Available data –
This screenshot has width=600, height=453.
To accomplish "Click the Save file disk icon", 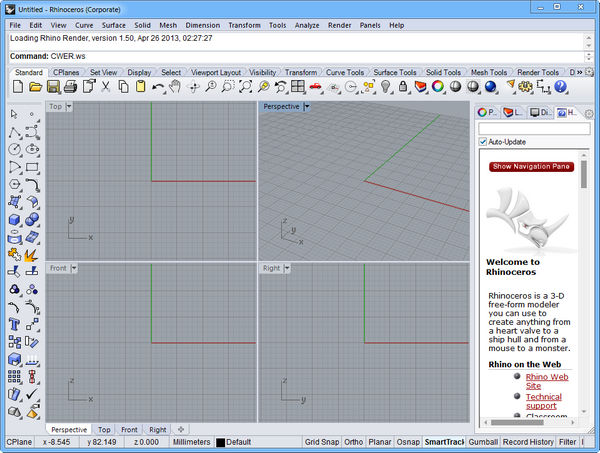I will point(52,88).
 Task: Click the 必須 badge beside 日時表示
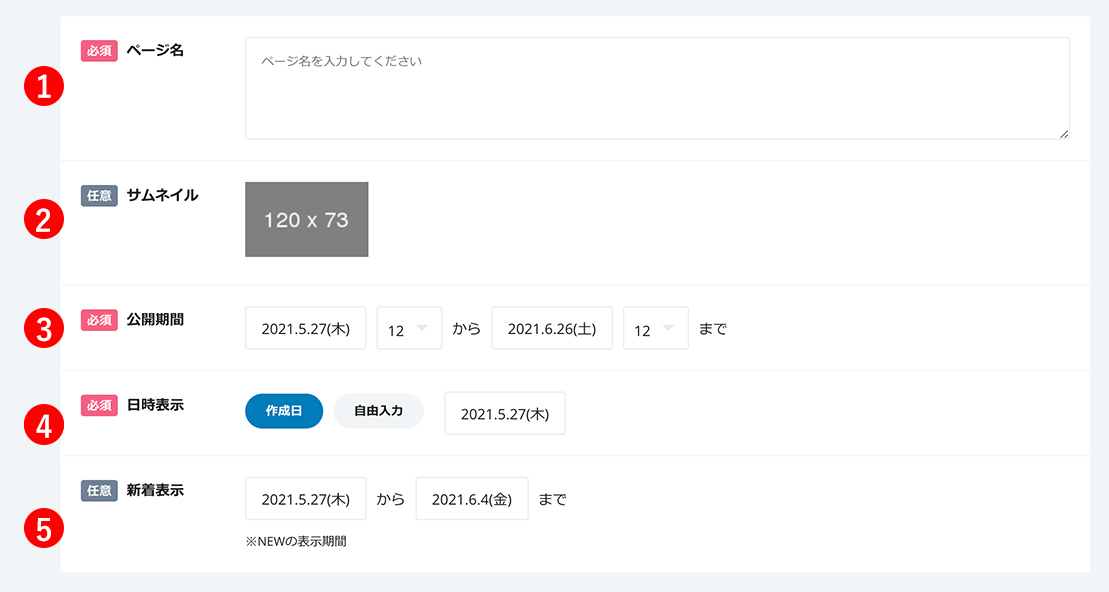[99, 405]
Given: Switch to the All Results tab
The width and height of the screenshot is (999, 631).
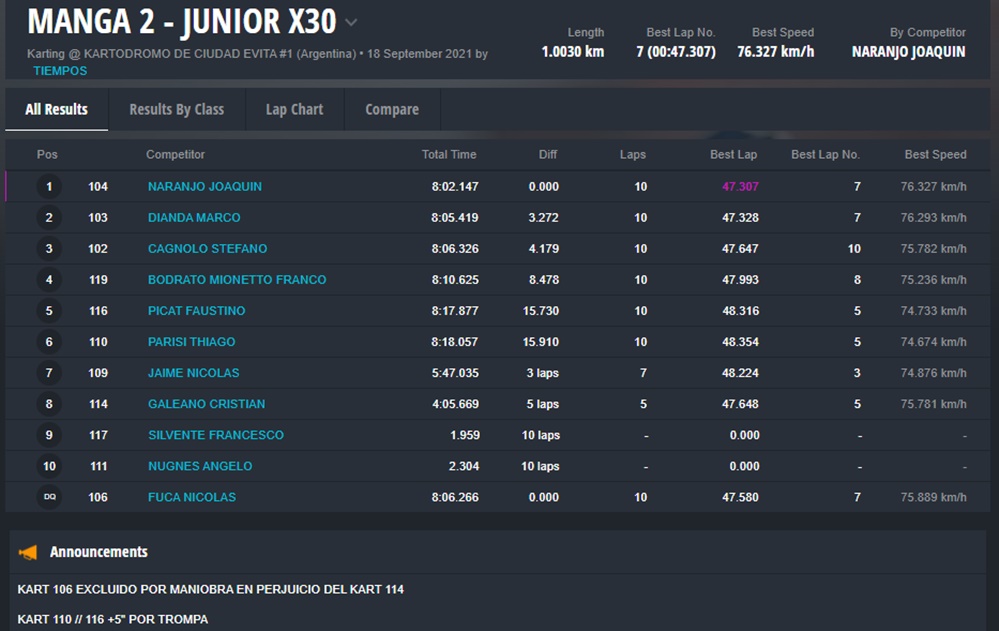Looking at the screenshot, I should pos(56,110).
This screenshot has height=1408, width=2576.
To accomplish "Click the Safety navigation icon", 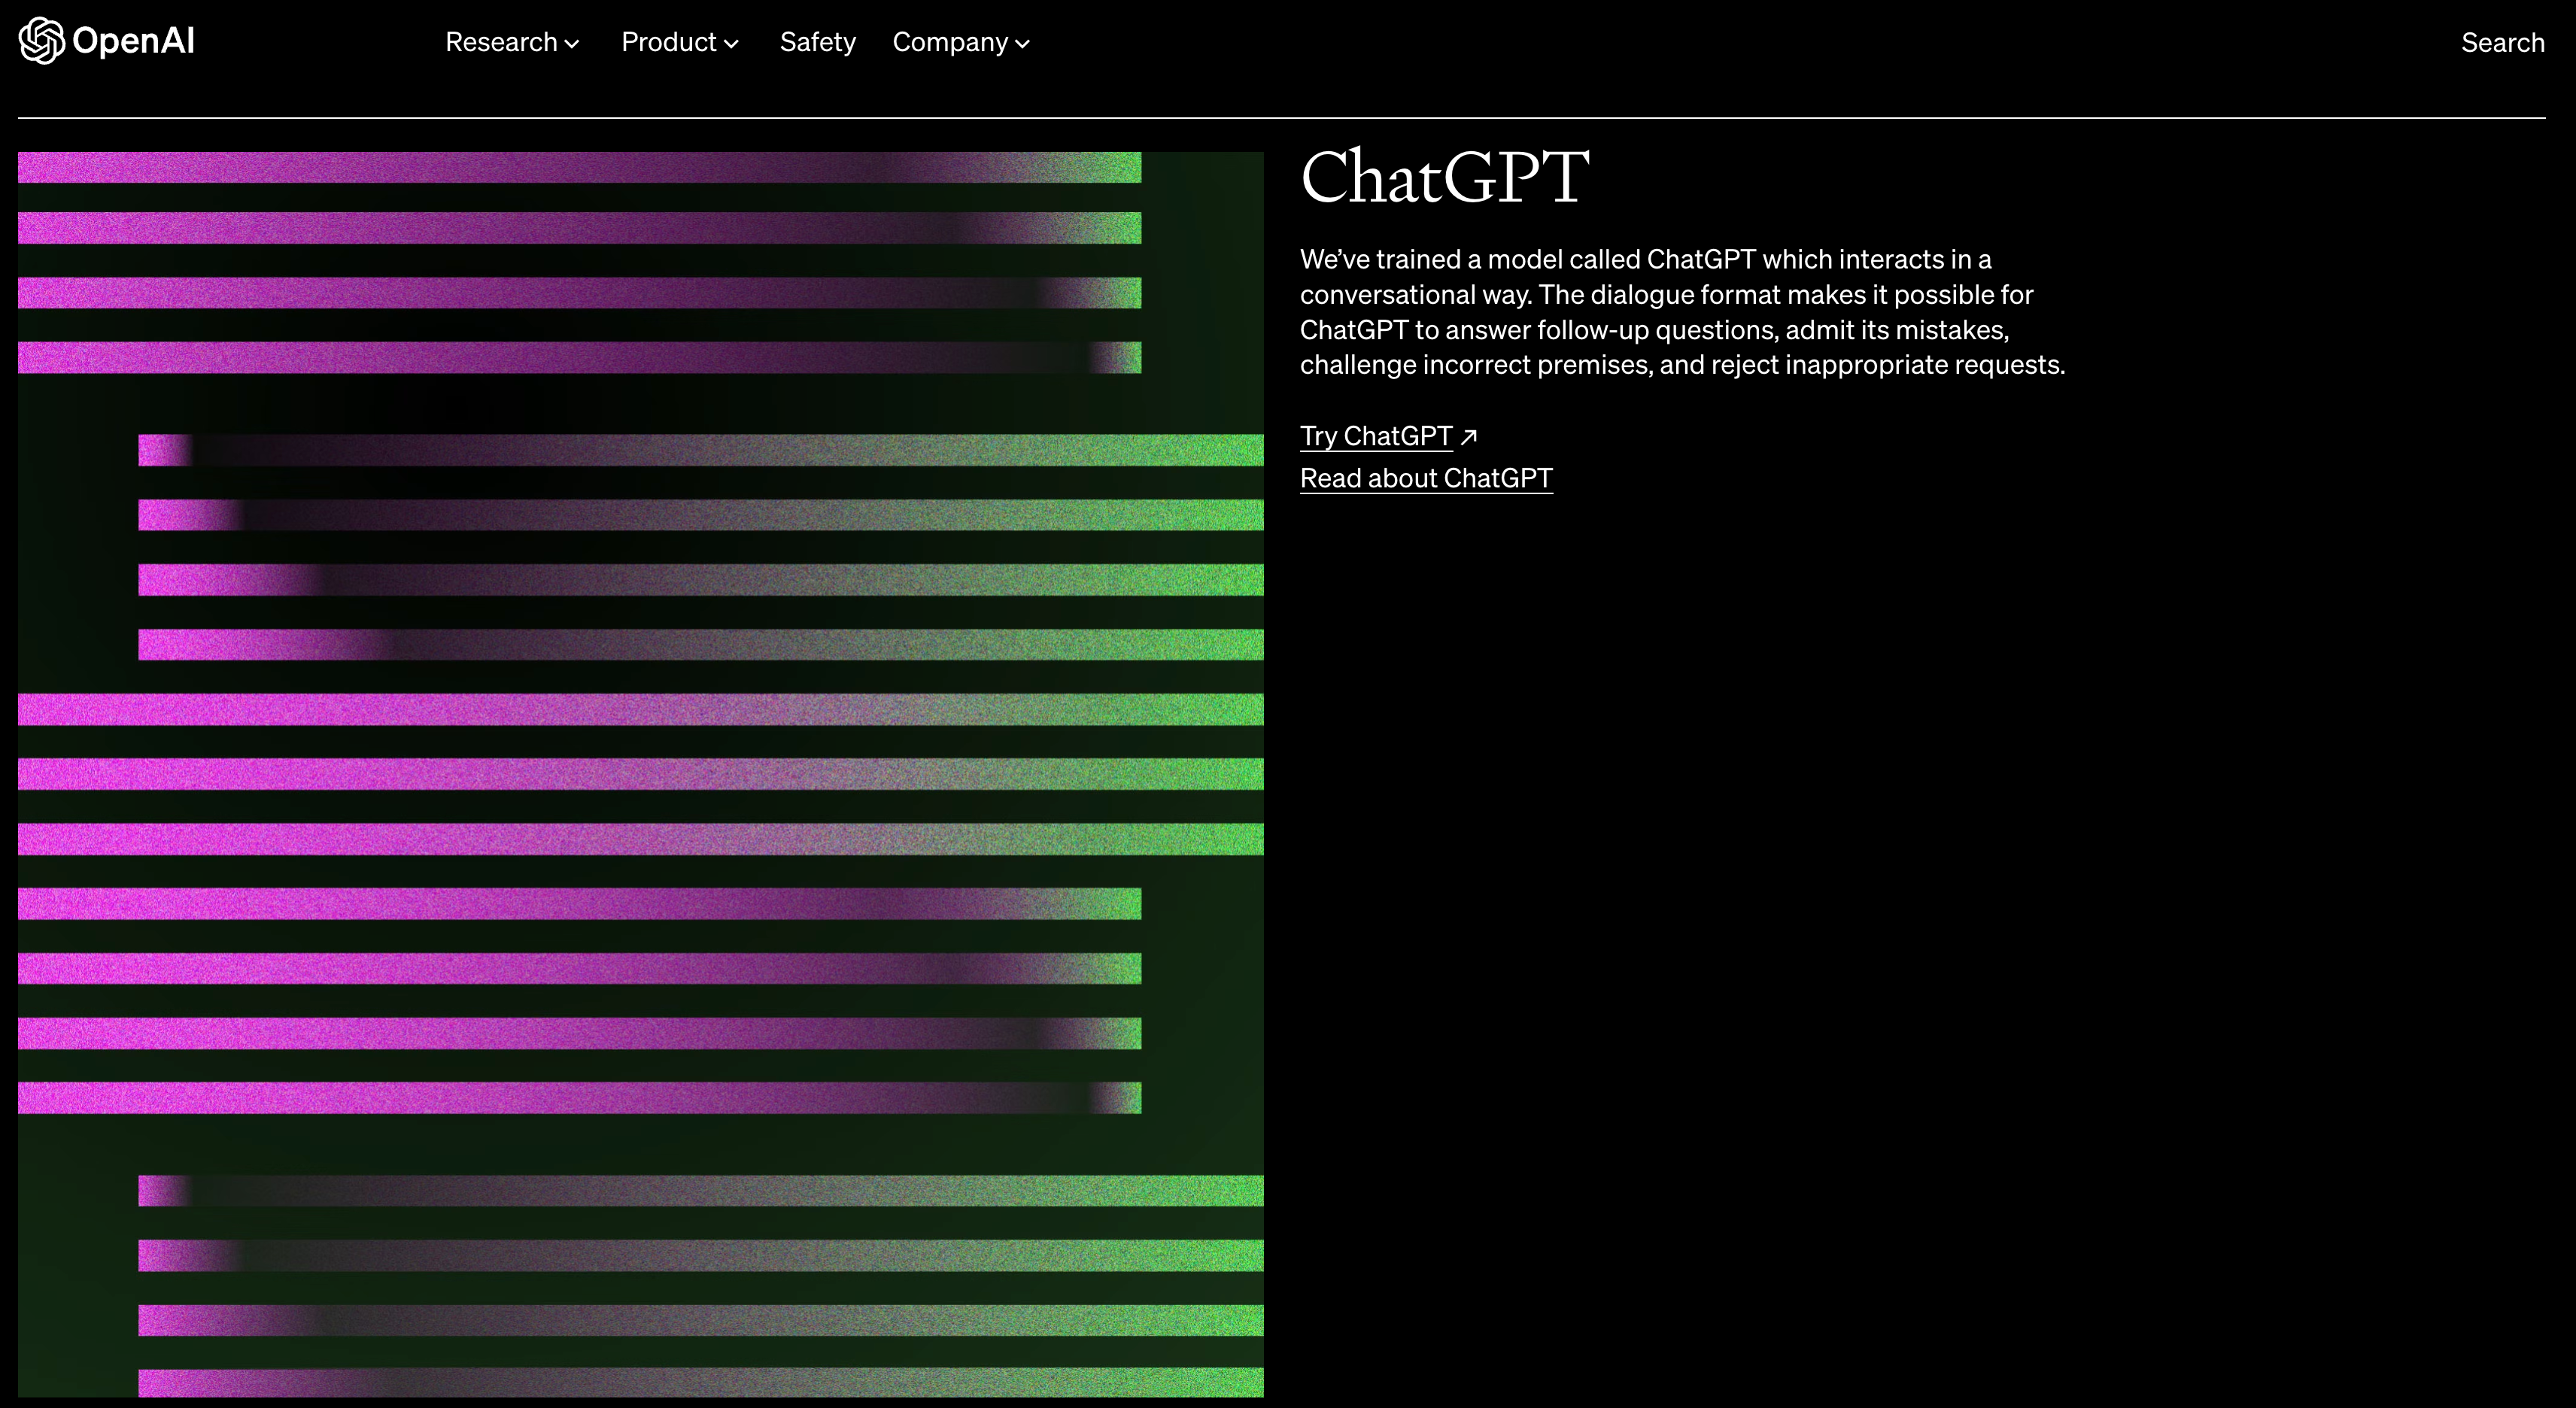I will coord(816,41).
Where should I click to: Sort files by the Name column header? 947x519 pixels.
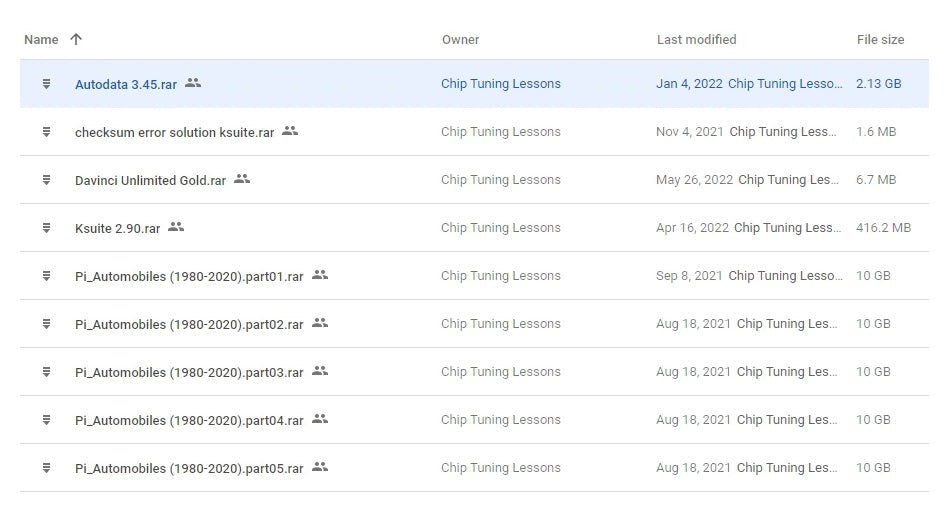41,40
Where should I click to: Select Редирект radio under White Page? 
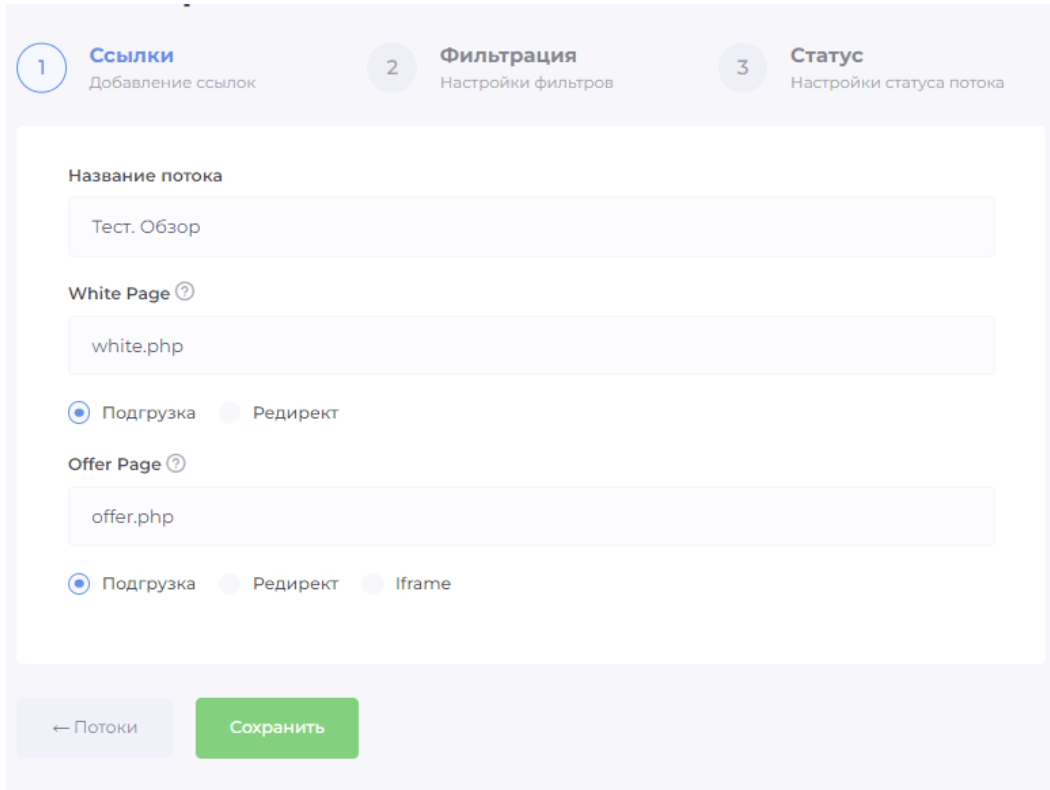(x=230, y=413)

Brief – The word is "This". Copy every line above where it appears.

Reply –
This screenshot has width=600, height=453.
This screenshot has height=1408, width=2576.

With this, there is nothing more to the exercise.